• Dataset records:
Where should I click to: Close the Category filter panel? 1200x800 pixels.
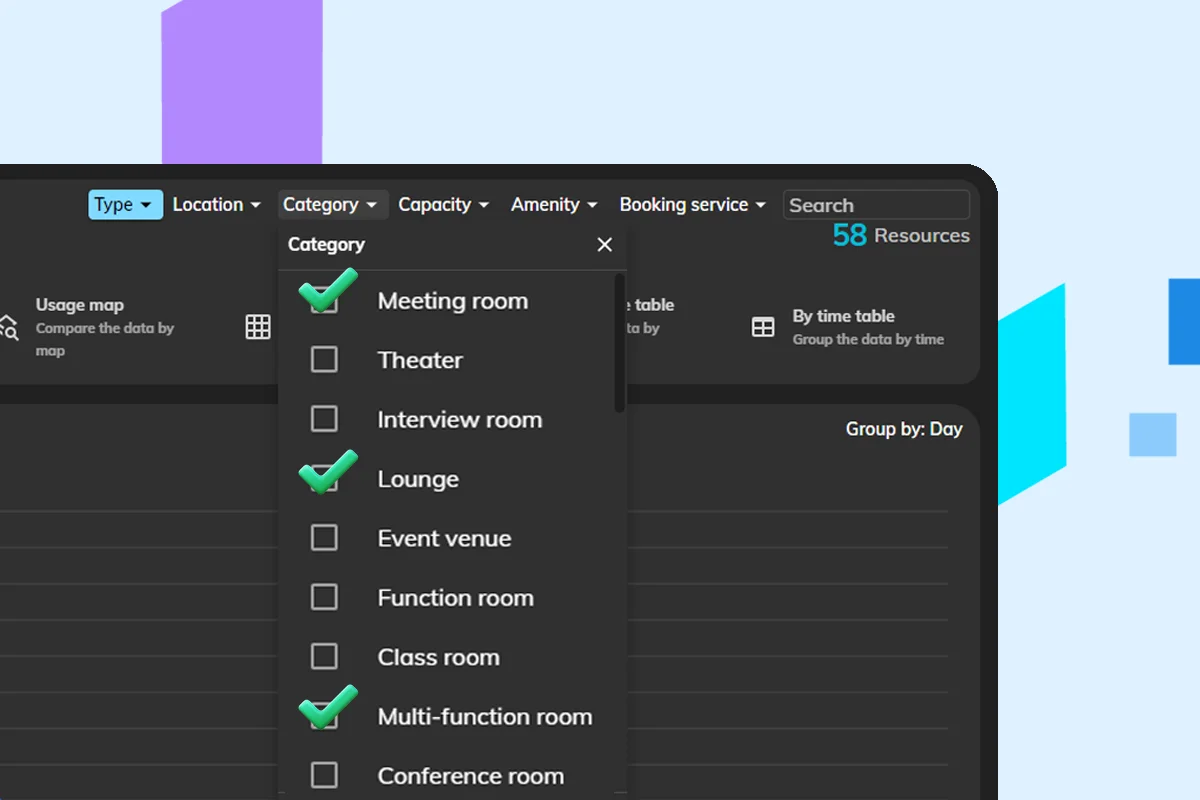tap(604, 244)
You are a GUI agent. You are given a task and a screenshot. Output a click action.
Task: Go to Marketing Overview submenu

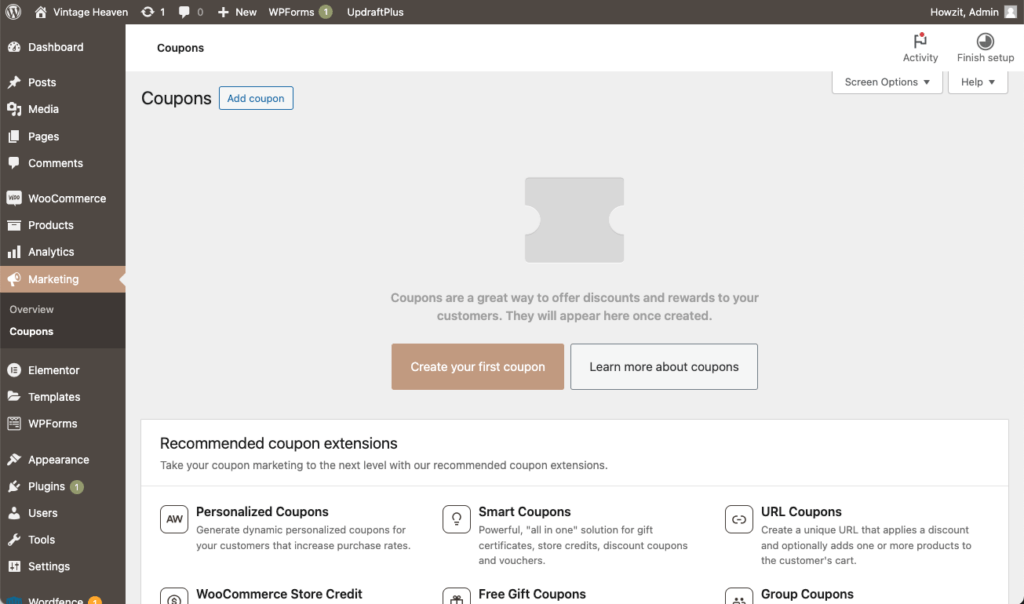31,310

...

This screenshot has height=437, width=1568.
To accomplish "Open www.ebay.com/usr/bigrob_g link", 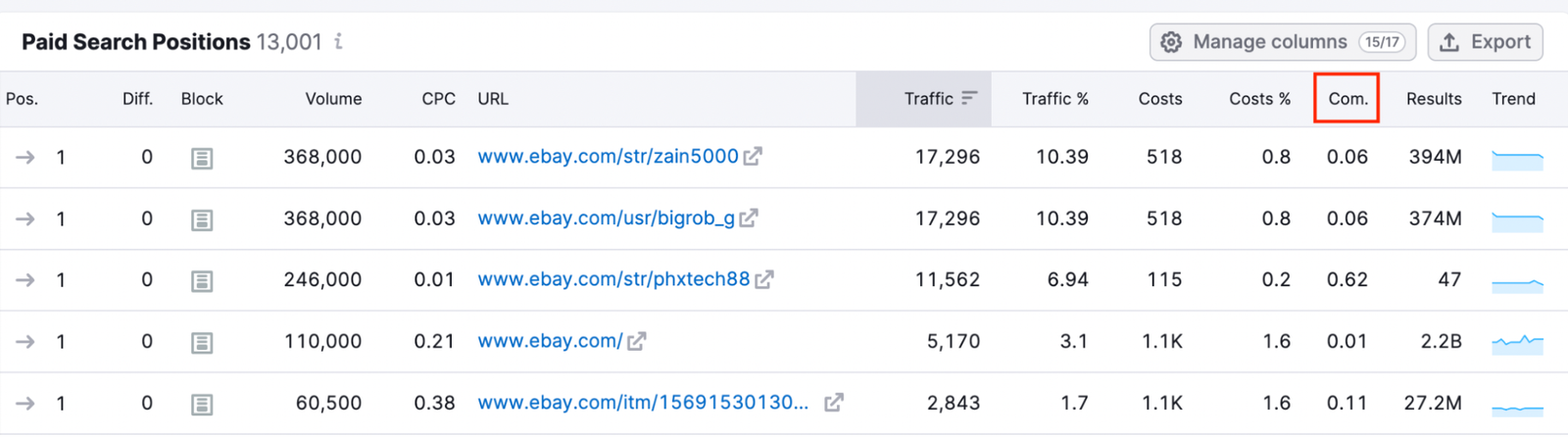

...

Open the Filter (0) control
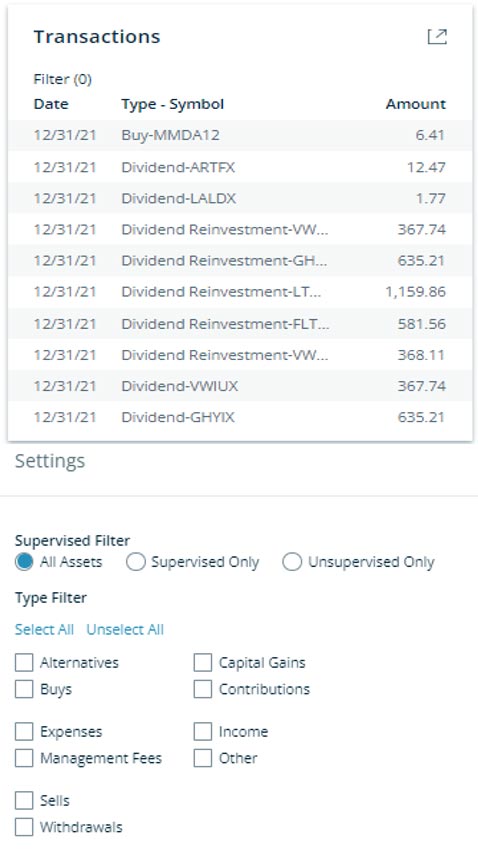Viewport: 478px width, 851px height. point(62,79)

• Exercise instructions:
In the listing above, show every line with the word "screenshot".

• Response to this exercise:
You are a GUI agent. You are given a task and a screenshot. Output a click action.
This screenshot has height=437, width=1568.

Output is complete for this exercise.